EXERCISE DESCRIPTION ▸ Copy out the following material line for line, without changing anything.

DATA SHOWN ▸
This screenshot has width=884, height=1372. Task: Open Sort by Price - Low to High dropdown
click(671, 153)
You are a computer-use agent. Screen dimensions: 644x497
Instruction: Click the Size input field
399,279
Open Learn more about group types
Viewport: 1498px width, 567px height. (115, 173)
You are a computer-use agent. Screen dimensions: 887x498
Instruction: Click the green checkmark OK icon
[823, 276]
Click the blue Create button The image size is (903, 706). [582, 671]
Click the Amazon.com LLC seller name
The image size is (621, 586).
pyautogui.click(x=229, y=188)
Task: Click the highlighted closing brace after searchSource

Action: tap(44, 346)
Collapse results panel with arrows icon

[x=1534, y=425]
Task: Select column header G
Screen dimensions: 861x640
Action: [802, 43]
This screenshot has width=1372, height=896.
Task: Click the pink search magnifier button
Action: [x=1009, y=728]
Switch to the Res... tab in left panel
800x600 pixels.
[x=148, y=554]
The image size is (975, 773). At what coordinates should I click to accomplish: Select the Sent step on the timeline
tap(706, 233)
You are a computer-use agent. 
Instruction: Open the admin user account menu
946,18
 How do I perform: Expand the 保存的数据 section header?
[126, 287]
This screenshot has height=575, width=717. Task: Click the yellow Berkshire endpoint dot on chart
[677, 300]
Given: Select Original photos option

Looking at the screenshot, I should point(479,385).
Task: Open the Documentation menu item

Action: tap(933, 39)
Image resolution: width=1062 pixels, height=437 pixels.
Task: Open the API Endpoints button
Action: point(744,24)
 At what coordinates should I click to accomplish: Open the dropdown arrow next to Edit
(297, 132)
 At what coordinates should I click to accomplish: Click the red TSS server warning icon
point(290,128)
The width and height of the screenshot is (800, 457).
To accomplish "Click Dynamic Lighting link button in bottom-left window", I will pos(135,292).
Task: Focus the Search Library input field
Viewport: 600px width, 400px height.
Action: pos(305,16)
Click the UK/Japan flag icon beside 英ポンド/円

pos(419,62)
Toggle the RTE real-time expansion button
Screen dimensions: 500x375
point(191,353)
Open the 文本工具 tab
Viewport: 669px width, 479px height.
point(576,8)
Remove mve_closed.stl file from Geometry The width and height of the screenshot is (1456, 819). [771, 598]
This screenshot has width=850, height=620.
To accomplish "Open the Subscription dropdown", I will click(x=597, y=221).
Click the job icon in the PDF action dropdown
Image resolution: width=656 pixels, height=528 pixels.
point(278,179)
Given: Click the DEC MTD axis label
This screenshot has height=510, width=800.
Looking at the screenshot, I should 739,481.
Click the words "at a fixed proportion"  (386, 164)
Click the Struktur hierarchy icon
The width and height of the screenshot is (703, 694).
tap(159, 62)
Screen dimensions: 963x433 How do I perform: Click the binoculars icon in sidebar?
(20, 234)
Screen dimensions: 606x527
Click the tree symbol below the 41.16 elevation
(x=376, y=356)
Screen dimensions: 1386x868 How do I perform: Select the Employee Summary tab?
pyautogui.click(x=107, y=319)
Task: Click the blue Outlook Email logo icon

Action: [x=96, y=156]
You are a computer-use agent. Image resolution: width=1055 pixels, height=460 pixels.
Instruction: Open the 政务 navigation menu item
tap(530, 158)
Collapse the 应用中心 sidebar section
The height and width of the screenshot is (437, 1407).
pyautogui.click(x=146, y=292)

ANSWER IN FULL ▸
This screenshot has width=884, height=1372. Task: Open Sort by Price - Low to High dropdown
click(671, 153)
You are a computer-use agent. Screen dimensions: 644x497
Instruction: Click the Size input field
399,279
Open Learn more about group types
Viewport: 1498px width, 567px height. (115, 173)
You are a computer-use agent. Screen dimensions: 887x498
Instruction: Click the green checkmark OK icon
[823, 276]
Click the blue Create button The image size is (903, 706). [582, 671]
Click the Amazon.com LLC seller name
The image size is (621, 586).
pyautogui.click(x=229, y=188)
Task: Click the highlighted closing brace after searchSource

Action: tap(44, 346)
Collapse results panel with arrows icon

[x=1534, y=425]
Task: Select column header G
Screen dimensions: 861x640
Action: [802, 43]
This screenshot has width=1372, height=896.
Task: Click the pink search magnifier button
Action: [x=1009, y=728]
Switch to the Res... tab in left panel
800x600 pixels.
[x=148, y=554]
The image size is (975, 773). At what coordinates should I click to accomplish: Select the Sent step on the timeline
tap(706, 233)
You are a computer-use agent. 
Instruction: Open the admin user account menu
946,18
 How do I perform: Expand the 保存的数据 section header?
[126, 287]
This screenshot has height=575, width=717. Task: Click the yellow Berkshire endpoint dot on chart
[677, 300]
Given: Select Original photos option

Looking at the screenshot, I should point(479,385).
Task: Open the Documentation menu item

Action: tap(933, 39)
Image resolution: width=1062 pixels, height=437 pixels.
Task: Open the API Endpoints button
Action: point(744,24)
 At what coordinates should I click to accomplish: Open the dropdown arrow next to Edit
(297, 132)
 At what coordinates should I click to accomplish: Click the red TSS server warning icon
point(290,128)
The width and height of the screenshot is (800, 457).
To accomplish "Click Dynamic Lighting link button in bottom-left window", I will pos(135,292).
Task: Focus the Search Library input field
Viewport: 600px width, 400px height.
Action: pos(305,16)
Click the UK/Japan flag icon beside 英ポンド/円

pos(419,62)
Toggle the RTE real-time expansion button
Screen dimensions: 500x375
point(191,353)
Open the 文本工具 tab
Viewport: 669px width, 479px height.
point(576,8)
Remove mve_closed.stl file from Geometry The width and height of the screenshot is (1456, 819). [771, 598]
This screenshot has width=850, height=620.
To accomplish "Open the Subscription dropdown", I will click(x=597, y=221).
Click the job icon in the PDF action dropdown
Image resolution: width=656 pixels, height=528 pixels.
point(278,179)
Given: Click the DEC MTD axis label
This screenshot has height=510, width=800.
Looking at the screenshot, I should 739,481.
Click the words "at a fixed proportion"  (386, 164)
Click the Struktur hierarchy icon
The width and height of the screenshot is (703, 694).
tap(159, 62)
Screen dimensions: 963x433 How do I perform: Click the binoculars icon in sidebar?
(20, 234)
Screen dimensions: 606x527
Click the tree symbol below the 41.16 elevation
(x=376, y=356)
Screen dimensions: 1386x868 How do I perform: Select the Employee Summary tab?
pyautogui.click(x=107, y=319)
Task: Click the blue Outlook Email logo icon

Action: [x=96, y=156]
You are a computer-use agent. Image resolution: width=1055 pixels, height=460 pixels.
Instruction: Open the 政务 navigation menu item
tap(530, 158)
Collapse the 应用中心 sidebar section
The height and width of the screenshot is (437, 1407).
pyautogui.click(x=146, y=292)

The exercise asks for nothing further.